High-end estates aren't likely to start labeling their wines with statements such as "Chateau Lite -- 30 percent fewer carbs than the other leading brand." But some wineries, particularly large, mass-market brands, could benefit by listing calorie and carbohydrate facts for diet-conscious consumers.
Last week, the Alcohol and Tobacco Tax and Trade Bureau (TTB) issued a temporary ruling on the subject to provide guidance to the industry. In particular, brewing companies have been marketing low-calorie and low-carbohydrate beers, but the new regulations also apply to spirits and wines. "We received inquiries from several wineries regarding labeling with carbohydrate claims," said TTB spokesman Art Resnick.
Late last year, beverage giant Diageo --which owns beer and spirits brands, as well as California wineries such as Beaulieu Vineyard and Sterling Vineyards -- announced that it would begin including more nutritional information on some products. And two consumer advocacy groups have been pushing for nutritional labels on alcohol beverages.
The TTB will be seeking public comment to develop a formal policy on mandatory or voluntary use of nutritional information on labels. The Wine Institute, a trade organization of California wineries, said in a statement that it "supports voluntary, as opposed to mandatory, use of these statements." The Institute noted that a considerable amount of information is already mandatory on wine labels, that wineries would have to incur extra costs to redesign labels to include new information, and that not everyone in the industry is requesting to use nutritional statements.

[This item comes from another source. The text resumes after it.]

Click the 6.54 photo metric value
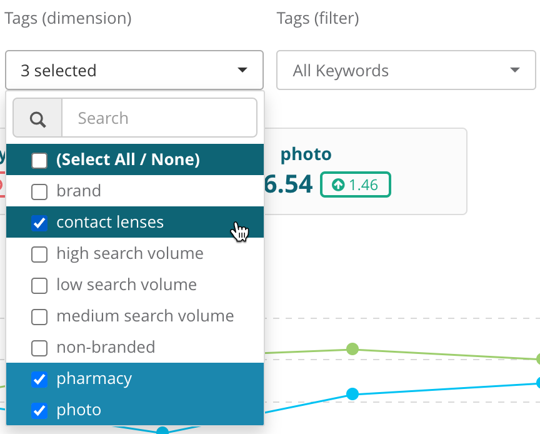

For now, if a producer wants to make a calorie or carbohydrate claim, the label must also include a statement of average analysis. It would list only the number of calories and the grams of carbohydrates, protein and fat per serving size, which for wine is 5 fluid ounces. (According to the U.S. Dietary Guidelines published in 2000, a 5-ounce glass of wine contains, on average, about 100 calories, but that varies by the type of wine and the alcohol content.) A statement of average analysis must also accompany any brand names that include a reference to calories or carbohydrates, including the terms "light" or "lite."
As an interim standard, the term "low carbohydrate" may be used only for alcohol beverages that contain no more than 7 grams of carbohydrates per serving. And the terms "reduced carbohydrate" or "lower carbohydrate" may be used only in specific comparisons of the product to another product made by the same company, for example, "Lower carbohydrate -- 4 grams of carbohydrates per 5 fl. oz. -- less than half the carbohydrates in our [brand name] wine."
While the TTB also permits a company to make truthful calorie or carbohydrate comparisons to competitors' products, the Wine Institute's Code of Advertising Standards prohibits such comparative ads.
The TTB will be scrutinizing advertising for potentially misleading material. The bureau stressed that it prohibits statements that imply that consumption of low-carbohydrate alcohol beverages may play a healthy role in weight maintenance or a weight-loss plan, or that consumers can drink more of these beverages because they are low in calories or carbohydrates. The TTB said these statements provide incomplete information about the health effects and nutritional content of alcohol beverages.
The new ruling also does not permit the use of the terms "effective carbohydrates" and "net carbohydrates," which are intended to refer to the carbohydrates that have a demonstrated effect on blood sugar levels. The TTB believes there is not scientific consensus on the terms' validity and they could be misleading.
In 2003, the TTB issued regulations prohibiting the use of any health-related statements on alcohol beverages if the statements can create a misleading impression. All such requests are currently evaluated on a case-by-case basis, and the bureau may require disclaimers to clarify any potential confusion.